Saved data entries
* * * * *

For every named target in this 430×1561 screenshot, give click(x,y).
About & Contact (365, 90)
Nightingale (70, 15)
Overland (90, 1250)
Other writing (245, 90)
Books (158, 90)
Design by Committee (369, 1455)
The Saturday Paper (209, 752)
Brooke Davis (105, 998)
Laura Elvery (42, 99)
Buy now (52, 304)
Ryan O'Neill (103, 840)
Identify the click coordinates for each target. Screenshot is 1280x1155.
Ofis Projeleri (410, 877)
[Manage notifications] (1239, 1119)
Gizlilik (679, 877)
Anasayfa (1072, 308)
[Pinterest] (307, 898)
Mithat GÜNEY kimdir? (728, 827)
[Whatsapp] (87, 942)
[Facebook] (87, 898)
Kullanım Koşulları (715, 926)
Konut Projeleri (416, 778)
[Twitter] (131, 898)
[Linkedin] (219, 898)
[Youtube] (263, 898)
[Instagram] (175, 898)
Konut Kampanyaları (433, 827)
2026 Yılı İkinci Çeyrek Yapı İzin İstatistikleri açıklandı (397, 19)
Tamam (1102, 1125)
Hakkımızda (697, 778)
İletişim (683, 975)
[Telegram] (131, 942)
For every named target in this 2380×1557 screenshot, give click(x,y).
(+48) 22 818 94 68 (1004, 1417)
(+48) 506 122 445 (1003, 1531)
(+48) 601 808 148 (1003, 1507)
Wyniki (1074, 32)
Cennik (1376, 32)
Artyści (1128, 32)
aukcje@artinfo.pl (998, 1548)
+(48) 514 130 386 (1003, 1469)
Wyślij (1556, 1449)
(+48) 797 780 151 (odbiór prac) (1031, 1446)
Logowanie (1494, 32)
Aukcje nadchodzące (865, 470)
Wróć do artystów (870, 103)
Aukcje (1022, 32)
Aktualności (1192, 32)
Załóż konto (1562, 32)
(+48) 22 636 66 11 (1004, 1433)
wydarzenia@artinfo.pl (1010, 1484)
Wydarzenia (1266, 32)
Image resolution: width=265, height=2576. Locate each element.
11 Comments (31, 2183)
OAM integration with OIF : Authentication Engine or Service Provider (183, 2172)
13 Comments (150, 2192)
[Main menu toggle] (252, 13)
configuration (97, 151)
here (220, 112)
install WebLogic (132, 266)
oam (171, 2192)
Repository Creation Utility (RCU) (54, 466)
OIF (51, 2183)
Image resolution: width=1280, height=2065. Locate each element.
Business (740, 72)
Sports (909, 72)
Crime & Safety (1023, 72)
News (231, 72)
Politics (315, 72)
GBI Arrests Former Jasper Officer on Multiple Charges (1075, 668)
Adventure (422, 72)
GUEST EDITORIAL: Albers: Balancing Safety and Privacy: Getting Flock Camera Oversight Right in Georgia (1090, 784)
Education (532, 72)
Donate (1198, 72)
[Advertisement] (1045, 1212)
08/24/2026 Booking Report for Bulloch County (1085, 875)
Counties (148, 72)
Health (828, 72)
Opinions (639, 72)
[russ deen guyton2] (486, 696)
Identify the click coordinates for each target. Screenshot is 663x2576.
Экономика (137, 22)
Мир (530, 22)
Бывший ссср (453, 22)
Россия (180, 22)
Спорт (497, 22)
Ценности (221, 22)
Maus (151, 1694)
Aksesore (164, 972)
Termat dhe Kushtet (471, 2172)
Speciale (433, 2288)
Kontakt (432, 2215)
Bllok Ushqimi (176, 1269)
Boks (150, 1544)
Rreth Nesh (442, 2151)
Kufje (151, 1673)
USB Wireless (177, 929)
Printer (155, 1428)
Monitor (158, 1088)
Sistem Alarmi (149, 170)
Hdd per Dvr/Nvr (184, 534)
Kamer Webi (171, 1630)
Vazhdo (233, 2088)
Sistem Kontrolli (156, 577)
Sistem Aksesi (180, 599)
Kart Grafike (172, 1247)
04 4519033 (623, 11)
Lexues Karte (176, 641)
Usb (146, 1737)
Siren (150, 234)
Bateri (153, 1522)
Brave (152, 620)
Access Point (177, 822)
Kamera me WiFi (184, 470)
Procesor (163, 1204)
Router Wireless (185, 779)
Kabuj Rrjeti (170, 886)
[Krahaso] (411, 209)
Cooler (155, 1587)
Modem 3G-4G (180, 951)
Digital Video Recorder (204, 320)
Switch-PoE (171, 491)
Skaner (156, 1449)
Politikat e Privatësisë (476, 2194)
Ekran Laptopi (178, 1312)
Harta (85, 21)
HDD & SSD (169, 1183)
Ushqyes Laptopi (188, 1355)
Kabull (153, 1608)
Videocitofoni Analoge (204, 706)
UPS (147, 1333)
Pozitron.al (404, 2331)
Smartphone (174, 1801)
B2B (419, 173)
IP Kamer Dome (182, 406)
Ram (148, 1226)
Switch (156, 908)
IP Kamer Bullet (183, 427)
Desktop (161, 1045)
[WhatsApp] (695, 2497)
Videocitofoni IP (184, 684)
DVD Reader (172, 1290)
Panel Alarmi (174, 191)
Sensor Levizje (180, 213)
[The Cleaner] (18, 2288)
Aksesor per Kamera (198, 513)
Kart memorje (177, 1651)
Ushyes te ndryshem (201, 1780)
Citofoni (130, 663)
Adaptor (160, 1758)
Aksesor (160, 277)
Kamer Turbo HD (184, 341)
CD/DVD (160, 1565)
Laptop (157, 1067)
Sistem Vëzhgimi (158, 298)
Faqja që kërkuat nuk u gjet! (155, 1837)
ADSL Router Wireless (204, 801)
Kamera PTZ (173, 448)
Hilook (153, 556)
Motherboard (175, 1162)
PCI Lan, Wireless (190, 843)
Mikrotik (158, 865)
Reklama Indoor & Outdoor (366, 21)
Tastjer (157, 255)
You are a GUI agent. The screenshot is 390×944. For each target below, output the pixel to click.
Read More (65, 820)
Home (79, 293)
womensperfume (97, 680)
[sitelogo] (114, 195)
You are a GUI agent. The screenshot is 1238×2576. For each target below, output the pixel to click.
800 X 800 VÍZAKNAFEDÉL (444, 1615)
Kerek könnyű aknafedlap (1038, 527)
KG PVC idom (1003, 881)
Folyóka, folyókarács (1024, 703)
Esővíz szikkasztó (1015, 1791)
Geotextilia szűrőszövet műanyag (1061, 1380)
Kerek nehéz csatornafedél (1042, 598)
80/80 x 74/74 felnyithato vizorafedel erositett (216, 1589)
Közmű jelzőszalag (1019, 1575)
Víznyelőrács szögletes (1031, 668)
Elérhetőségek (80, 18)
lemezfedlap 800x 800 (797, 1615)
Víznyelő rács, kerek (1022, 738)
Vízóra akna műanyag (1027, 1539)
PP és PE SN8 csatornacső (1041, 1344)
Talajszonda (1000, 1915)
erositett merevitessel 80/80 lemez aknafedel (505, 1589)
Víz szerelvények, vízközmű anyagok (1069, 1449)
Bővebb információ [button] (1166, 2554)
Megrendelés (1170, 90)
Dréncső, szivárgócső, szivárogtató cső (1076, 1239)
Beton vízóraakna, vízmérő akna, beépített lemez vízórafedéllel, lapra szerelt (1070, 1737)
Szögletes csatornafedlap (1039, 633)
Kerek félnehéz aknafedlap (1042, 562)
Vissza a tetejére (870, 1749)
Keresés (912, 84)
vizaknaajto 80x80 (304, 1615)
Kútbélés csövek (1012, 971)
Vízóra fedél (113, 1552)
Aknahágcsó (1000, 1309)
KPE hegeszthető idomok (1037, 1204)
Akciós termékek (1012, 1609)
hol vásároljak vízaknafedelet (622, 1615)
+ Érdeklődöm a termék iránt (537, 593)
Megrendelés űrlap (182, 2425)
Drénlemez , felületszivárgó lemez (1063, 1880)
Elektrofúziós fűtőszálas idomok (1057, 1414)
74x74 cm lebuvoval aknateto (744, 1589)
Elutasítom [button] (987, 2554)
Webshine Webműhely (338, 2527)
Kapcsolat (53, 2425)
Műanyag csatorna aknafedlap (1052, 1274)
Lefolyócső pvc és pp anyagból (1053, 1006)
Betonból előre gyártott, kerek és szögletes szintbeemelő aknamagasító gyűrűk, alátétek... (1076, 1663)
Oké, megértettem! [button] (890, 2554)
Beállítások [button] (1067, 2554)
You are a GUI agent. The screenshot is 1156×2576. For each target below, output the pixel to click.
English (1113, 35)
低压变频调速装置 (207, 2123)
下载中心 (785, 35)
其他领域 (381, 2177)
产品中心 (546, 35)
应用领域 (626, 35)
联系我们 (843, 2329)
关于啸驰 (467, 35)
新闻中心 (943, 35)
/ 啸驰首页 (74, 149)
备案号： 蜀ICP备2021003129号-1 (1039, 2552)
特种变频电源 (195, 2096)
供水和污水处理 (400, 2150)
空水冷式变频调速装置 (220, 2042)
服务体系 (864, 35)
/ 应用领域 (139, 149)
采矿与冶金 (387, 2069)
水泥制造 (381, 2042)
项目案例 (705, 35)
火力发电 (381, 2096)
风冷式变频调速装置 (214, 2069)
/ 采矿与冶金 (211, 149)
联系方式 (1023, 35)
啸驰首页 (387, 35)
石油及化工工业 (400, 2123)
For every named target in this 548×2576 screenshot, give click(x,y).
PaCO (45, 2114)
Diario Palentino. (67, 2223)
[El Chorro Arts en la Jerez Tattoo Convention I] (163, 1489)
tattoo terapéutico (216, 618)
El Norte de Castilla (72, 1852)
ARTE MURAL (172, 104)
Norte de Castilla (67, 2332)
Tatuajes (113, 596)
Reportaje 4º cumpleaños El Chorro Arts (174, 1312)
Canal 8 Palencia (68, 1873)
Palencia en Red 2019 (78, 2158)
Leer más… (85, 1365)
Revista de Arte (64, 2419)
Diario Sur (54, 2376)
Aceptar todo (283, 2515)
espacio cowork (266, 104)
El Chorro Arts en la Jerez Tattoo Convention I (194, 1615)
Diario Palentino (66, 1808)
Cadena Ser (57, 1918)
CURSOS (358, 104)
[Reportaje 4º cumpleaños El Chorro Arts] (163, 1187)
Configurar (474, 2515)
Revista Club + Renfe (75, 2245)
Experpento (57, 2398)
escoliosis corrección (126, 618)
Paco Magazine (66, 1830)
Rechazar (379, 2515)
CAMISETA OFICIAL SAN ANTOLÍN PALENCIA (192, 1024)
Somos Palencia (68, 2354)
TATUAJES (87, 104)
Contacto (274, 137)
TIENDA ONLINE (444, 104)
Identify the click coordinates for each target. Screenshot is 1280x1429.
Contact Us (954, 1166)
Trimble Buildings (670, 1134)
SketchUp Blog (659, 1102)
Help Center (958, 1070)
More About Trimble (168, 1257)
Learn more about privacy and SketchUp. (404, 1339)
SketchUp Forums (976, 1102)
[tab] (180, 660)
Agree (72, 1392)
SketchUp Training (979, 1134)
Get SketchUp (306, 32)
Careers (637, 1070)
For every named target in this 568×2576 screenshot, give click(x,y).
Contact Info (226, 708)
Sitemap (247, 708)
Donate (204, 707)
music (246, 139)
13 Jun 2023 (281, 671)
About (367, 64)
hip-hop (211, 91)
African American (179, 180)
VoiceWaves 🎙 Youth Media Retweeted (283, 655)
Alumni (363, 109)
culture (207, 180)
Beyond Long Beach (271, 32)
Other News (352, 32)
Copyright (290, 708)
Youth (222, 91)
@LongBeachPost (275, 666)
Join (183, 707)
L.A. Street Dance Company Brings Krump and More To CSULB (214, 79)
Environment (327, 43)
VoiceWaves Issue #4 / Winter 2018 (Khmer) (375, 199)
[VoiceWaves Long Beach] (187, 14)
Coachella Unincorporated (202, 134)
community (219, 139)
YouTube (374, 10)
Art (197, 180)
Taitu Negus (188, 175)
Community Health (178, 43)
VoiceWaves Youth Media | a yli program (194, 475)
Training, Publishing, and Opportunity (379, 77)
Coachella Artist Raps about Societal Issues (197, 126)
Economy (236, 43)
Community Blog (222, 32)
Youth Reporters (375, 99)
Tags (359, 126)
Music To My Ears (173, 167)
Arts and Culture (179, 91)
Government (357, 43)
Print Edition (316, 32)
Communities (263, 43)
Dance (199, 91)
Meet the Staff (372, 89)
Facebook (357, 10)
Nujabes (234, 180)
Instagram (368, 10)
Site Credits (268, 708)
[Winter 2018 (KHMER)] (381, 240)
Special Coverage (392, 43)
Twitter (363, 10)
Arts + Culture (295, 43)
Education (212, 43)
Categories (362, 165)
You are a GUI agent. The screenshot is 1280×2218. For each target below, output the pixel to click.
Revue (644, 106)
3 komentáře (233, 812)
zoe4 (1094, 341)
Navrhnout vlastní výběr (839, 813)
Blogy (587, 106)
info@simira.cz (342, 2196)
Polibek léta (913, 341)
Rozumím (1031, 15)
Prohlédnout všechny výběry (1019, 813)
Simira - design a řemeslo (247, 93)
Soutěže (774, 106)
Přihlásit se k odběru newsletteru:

* * * * *

WHAT YOU NEED TO DO:
Whenever the string "below" turns up in a line above, copy that line out.

RESPONSE TO THE EXERCISE:
You are a GUI agent. The screenshot is 390×944. For each target below, output the pixel to click.
You are a GUI agent. The screenshot is 1238×2576. For each target below, output the pixel to click.
You are a GUI agent. The screenshot is 1156×2576. For each target below, output the pixel to click.
You are a GUI agent. The screenshot is 1280×2218. For each target below, output the pixel to click.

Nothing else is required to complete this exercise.